The Law on Mental Health, Law on Administrative Coercion, and Law on Entry and Exit Administration are among those the NPC Standing Committee plans to enact this year.
Moreover, Wu said the NPC Standing Committee would urge relevant departments to promptly enact accompanying regulations, and do the follow-up work of reviewing laws and regulations well.
He added that a priority was to urge and guide the Supreme People's Court and the Supreme People's Procuratorate to complete the group review of judicial interpretations currently in force.
The NPC Standing Committee would deepen legislation in a scientific and democratic manner, use post-enactment assessment of laws as a new measure to strengthen and improve legislative work, and make NPC deputies and citizens to better participate in the process of legislation, he said.

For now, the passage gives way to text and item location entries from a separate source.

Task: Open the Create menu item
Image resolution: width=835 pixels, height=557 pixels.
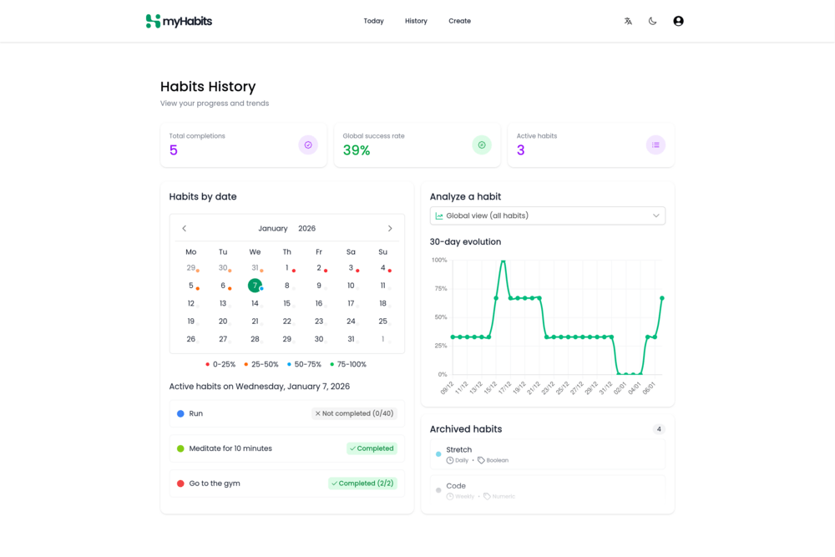Action: pos(459,21)
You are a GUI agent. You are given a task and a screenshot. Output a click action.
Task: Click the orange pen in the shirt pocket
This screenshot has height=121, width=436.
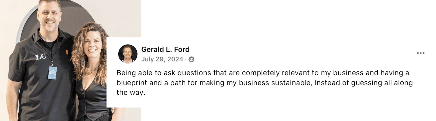tap(67, 52)
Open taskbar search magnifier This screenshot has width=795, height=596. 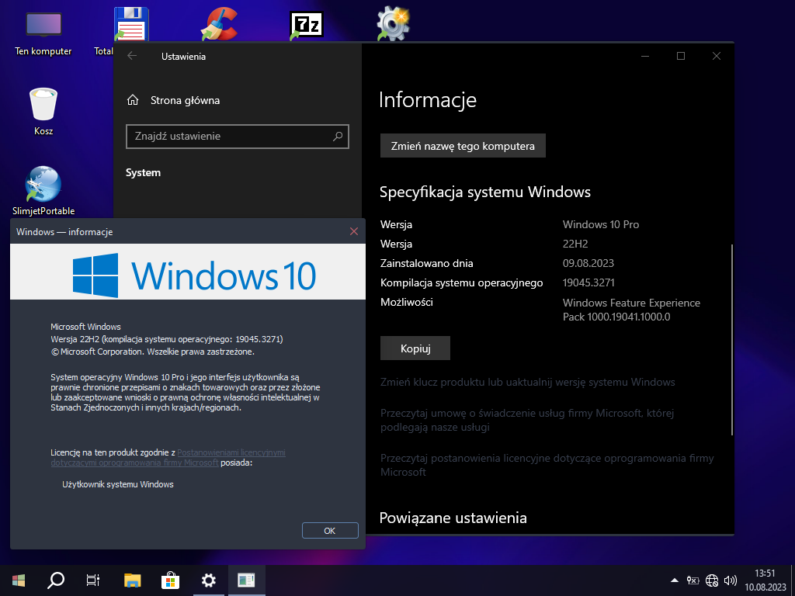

Regarding the major work of the NPC Standing Committee in 2010, Wu said that it put great efforts into formulating and revising important laws that form the framework of the socialist system of laws with Chinese characteristics, and oversaw and guided relevant authorities in completing the work of reviewing existing administrative regulations and local statutes.
As a measure to establish a sound insurance-law system, the NPC Standing Committee held three times of reading of and made major revisions to the draft of the Social Insurance Law last year, he said.
The draft law clearly states in legal terms that the state shall establish social insurance systems such as pension, health care insurance, work-related injury insurance, unemployment insurance and maternity insurance, according to him.
The NPC Standing Committee passed several revisions to the Criminal Law, and one of them abolished 13 non-violent economic crimes punishable by death, or 19.1 percent of all capital crimes, he said.
These revisions also outlawed as criminal offenses actions that severely harm public interests, such as drunk driving, speeding, and wage default, and defined more specifically crimes of endangering food safety, producing and selling counterfeit drugs, and damaging the environment and resources.
"All of this resulted in a better match between punishment and crimes so that the Criminal Law can better play its role in punishing crimes, reeducating criminals, and preventing and reducing crimes," he said.
Further, Wu said the NPC Standing Committee worked hard to make legislation in a more scientific and democratic manner, citing enacting of the Vehicle and Vessel Tax Law as an example of expanded orderly participation of citizens in the legislative process.
The NPC Standing Committee made important revisions to the law's draft based on nearly 100,000 comments from the public it received in just one month after the draft's full text was publicized.
Wu said that the revised law did not increase tax on the majority of car owners, yet could help to promote energy conservation and emission reduction.
Moreover, the NPC Standing Committee launched a pilot project last year for evaluating enacted legislation, he added.